Directions for this task: Your copy should hold exactly the lines from the one containing "The height and" through the last line of the entries, and no pictures.

*** Opening of Records ***

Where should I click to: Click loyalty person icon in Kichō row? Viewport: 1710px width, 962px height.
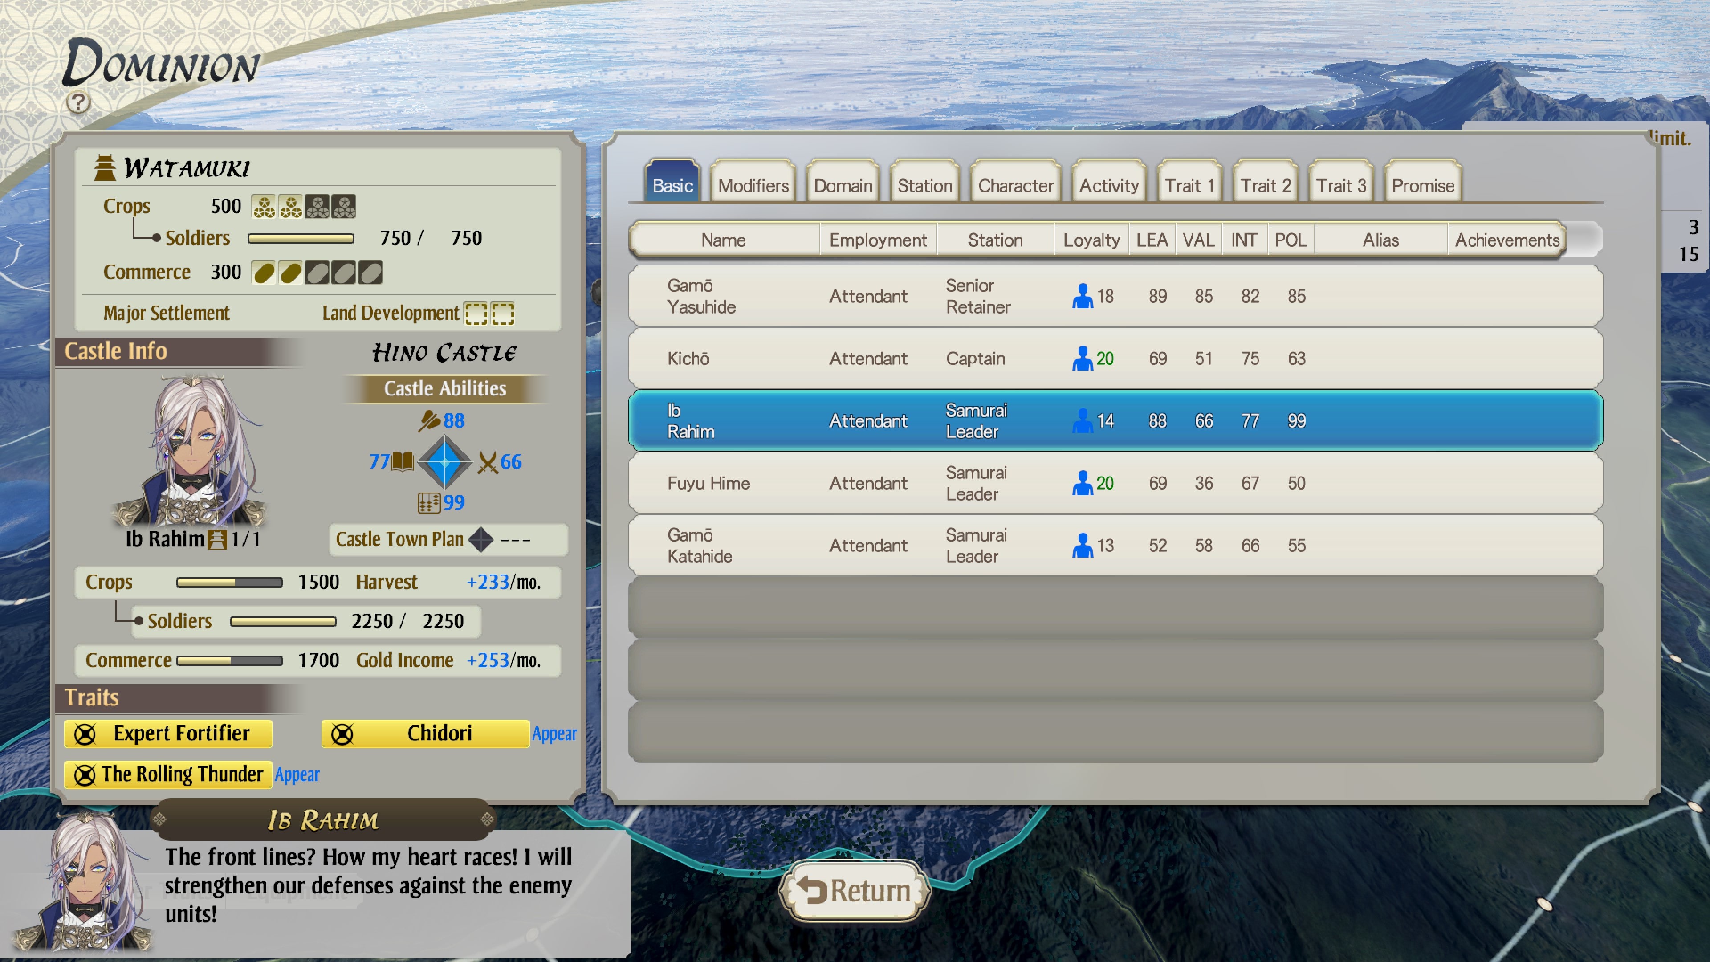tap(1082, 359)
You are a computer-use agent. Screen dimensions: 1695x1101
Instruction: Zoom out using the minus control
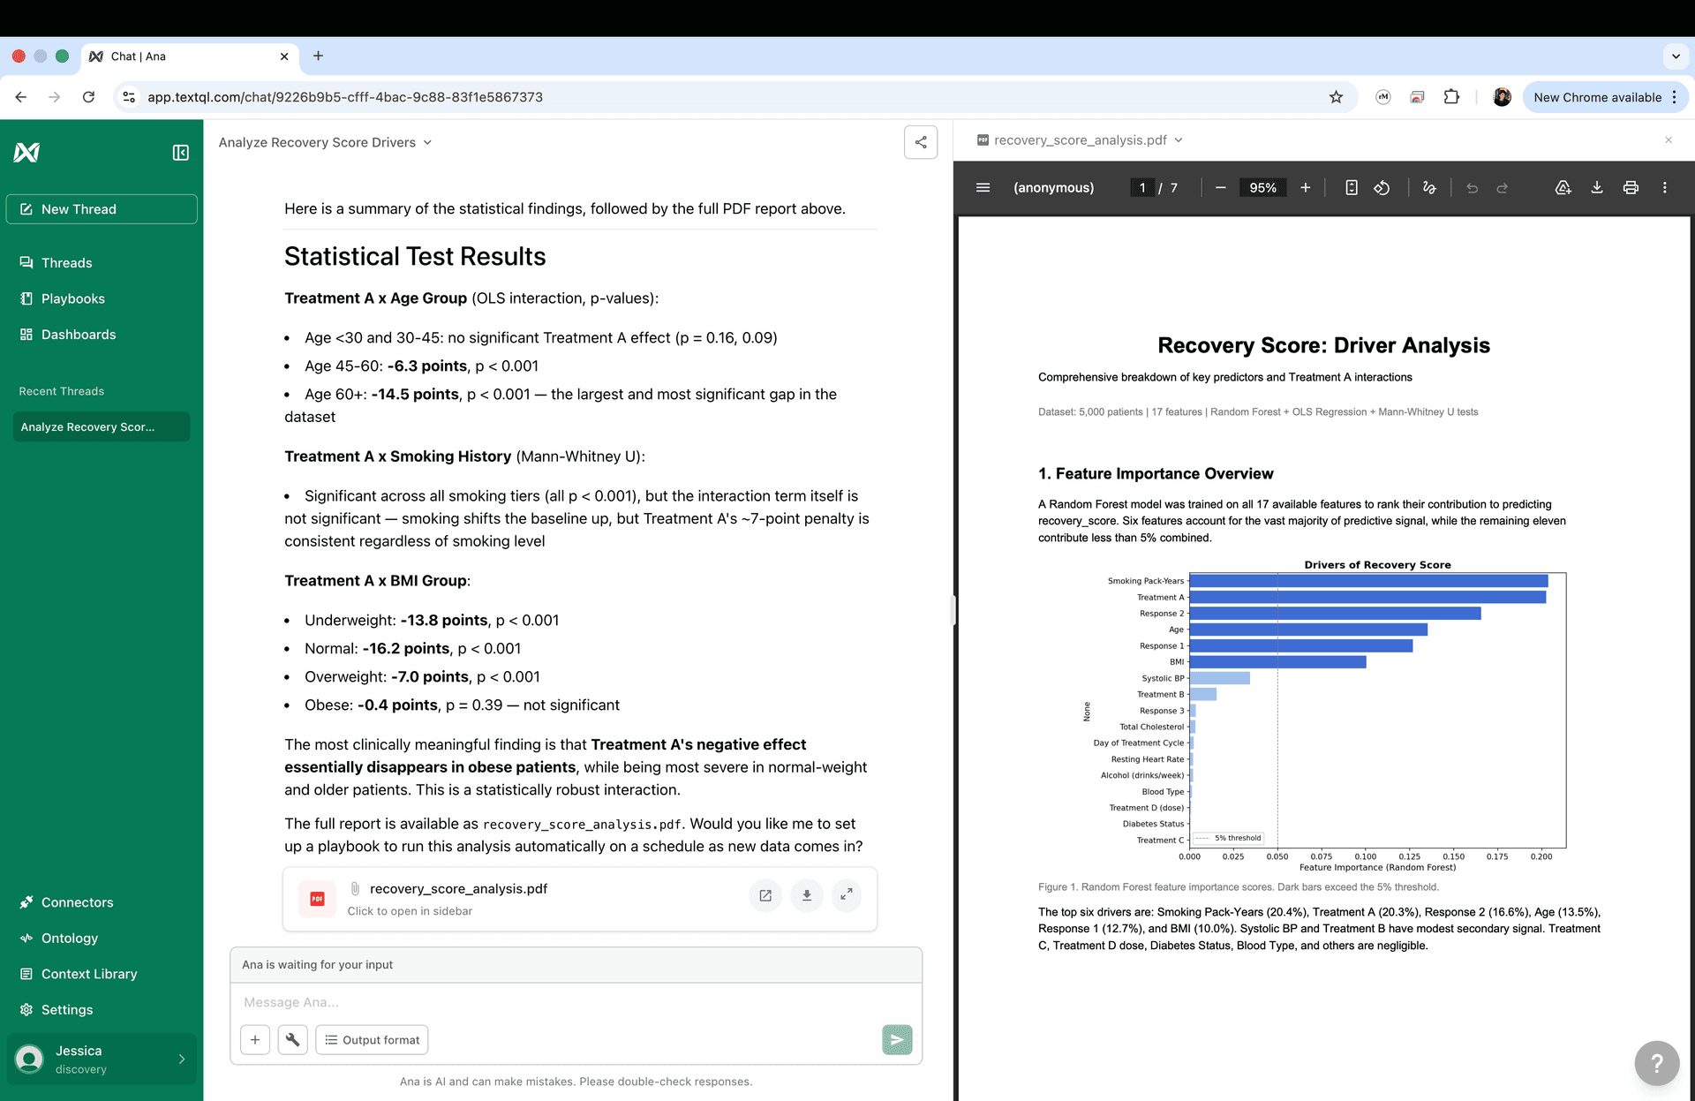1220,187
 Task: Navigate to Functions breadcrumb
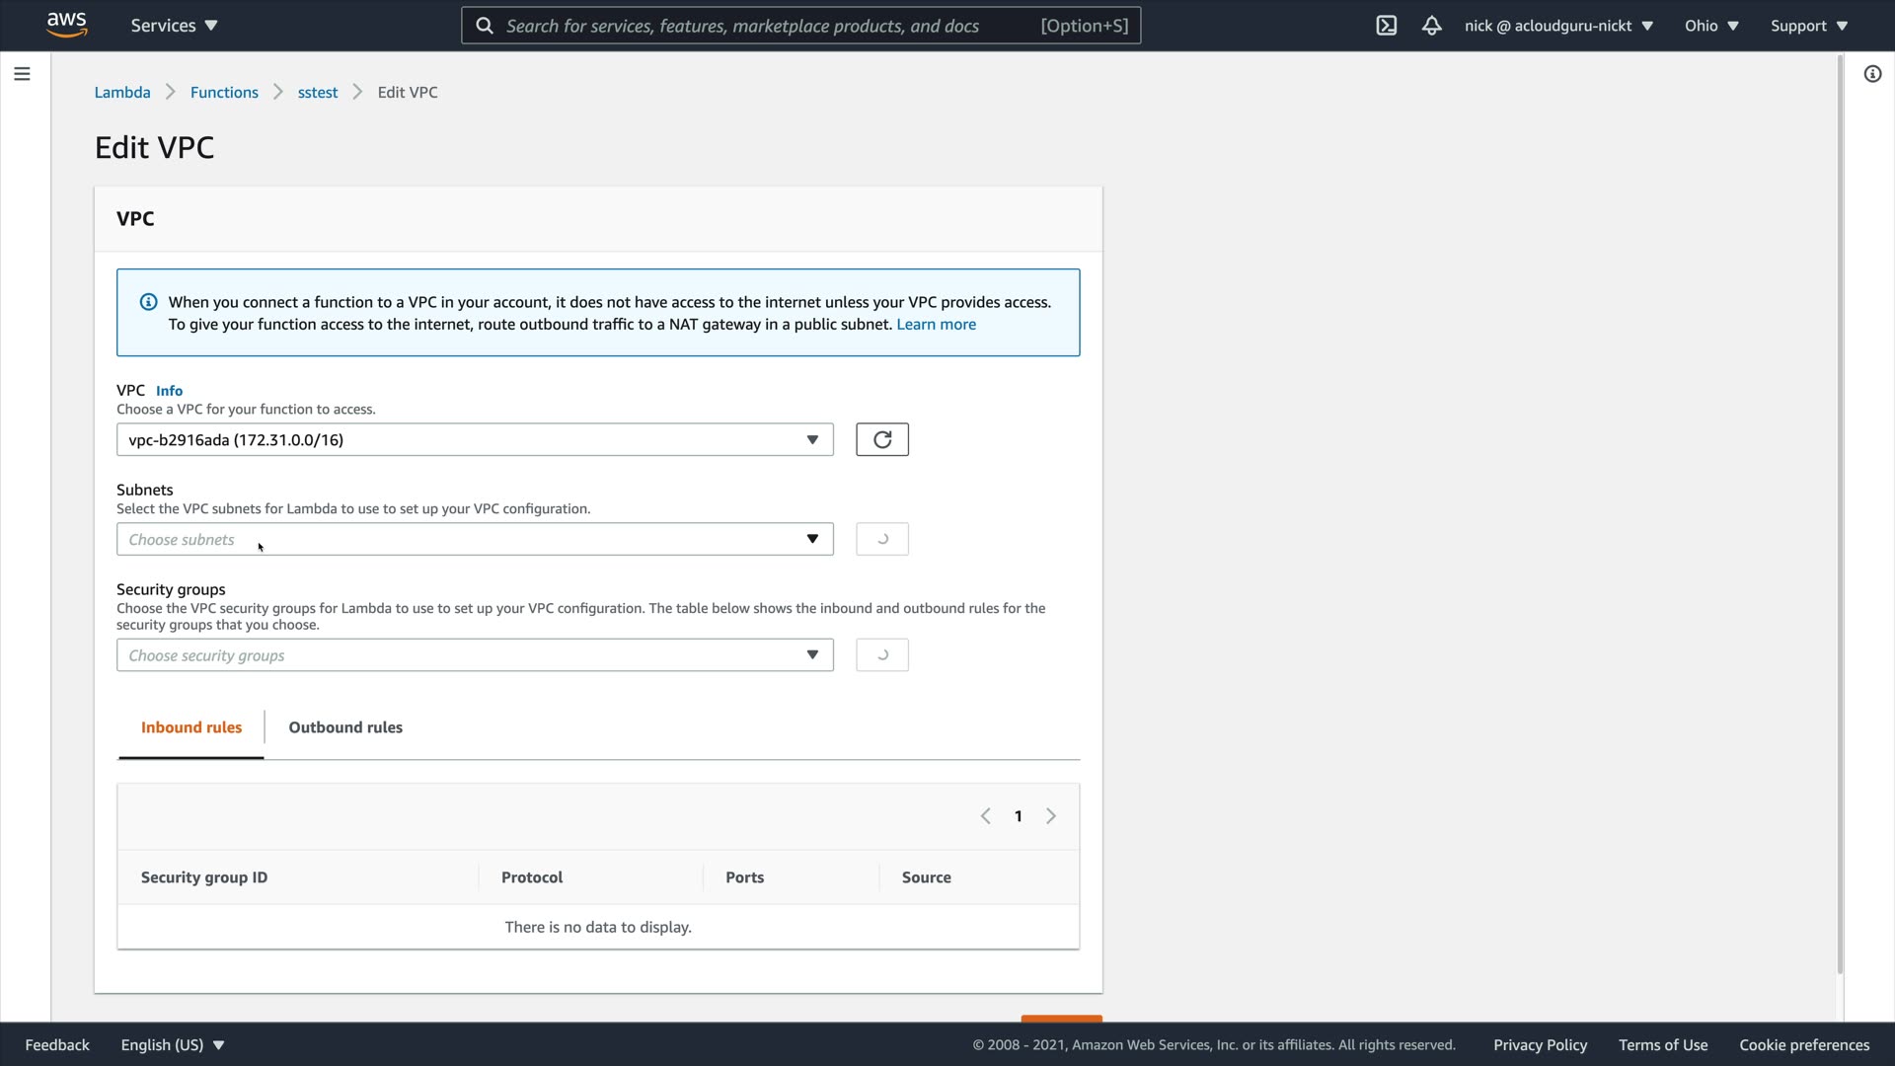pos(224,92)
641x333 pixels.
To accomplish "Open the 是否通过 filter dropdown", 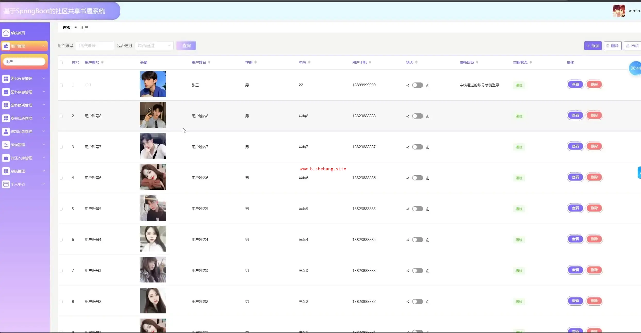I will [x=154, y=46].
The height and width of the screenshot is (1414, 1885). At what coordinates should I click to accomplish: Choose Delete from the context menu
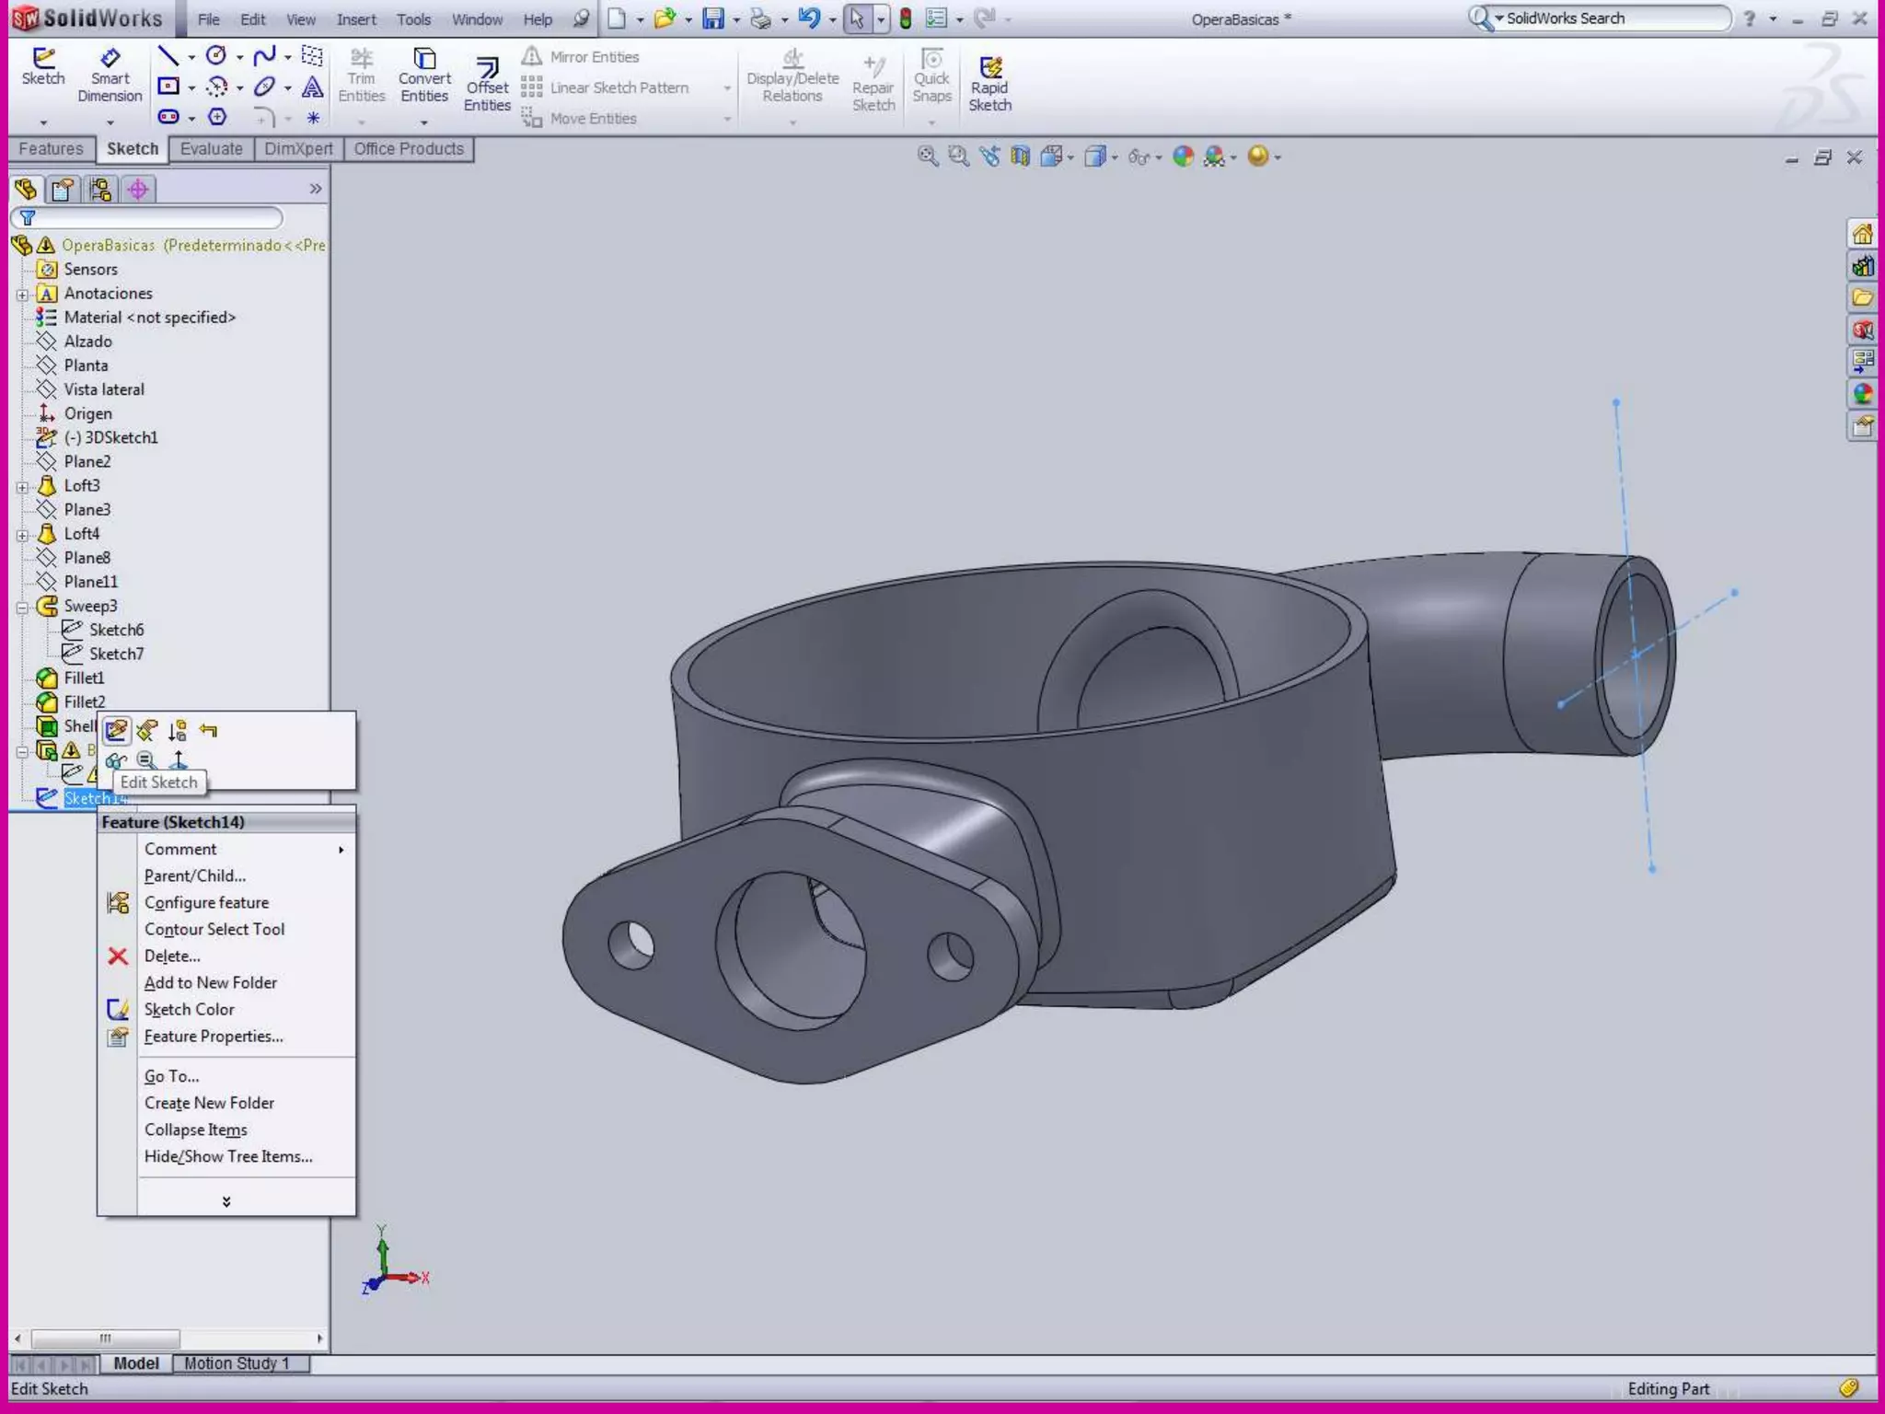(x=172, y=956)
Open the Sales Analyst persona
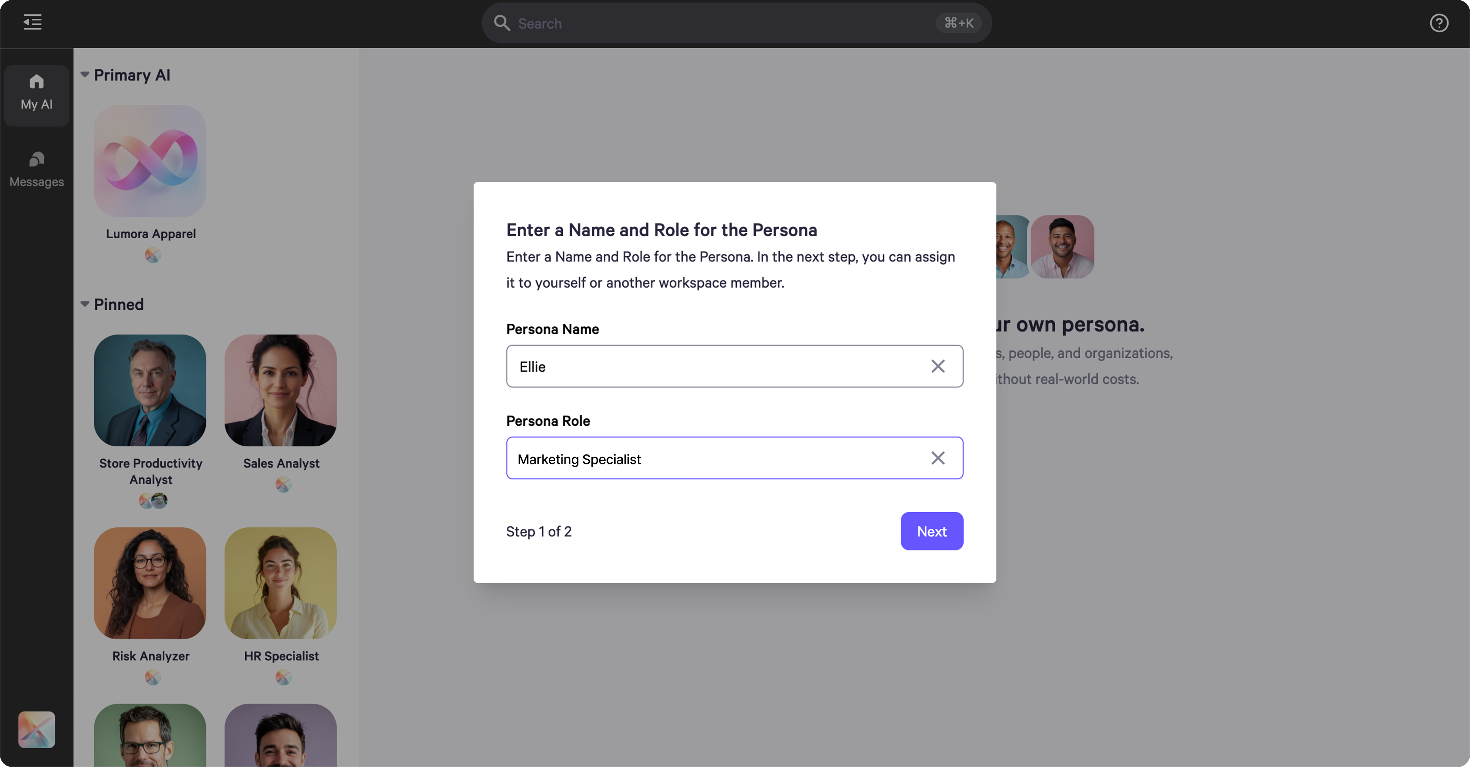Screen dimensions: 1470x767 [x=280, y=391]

*** Close of Records ***

Problem solution:
The height and width of the screenshot is (1414, 1885). At what coordinates should I click to accomplish: Choose Delete from the context menu
(x=172, y=956)
Open the Sales Analyst persona
Screen dimensions: 1470x767 [x=280, y=391]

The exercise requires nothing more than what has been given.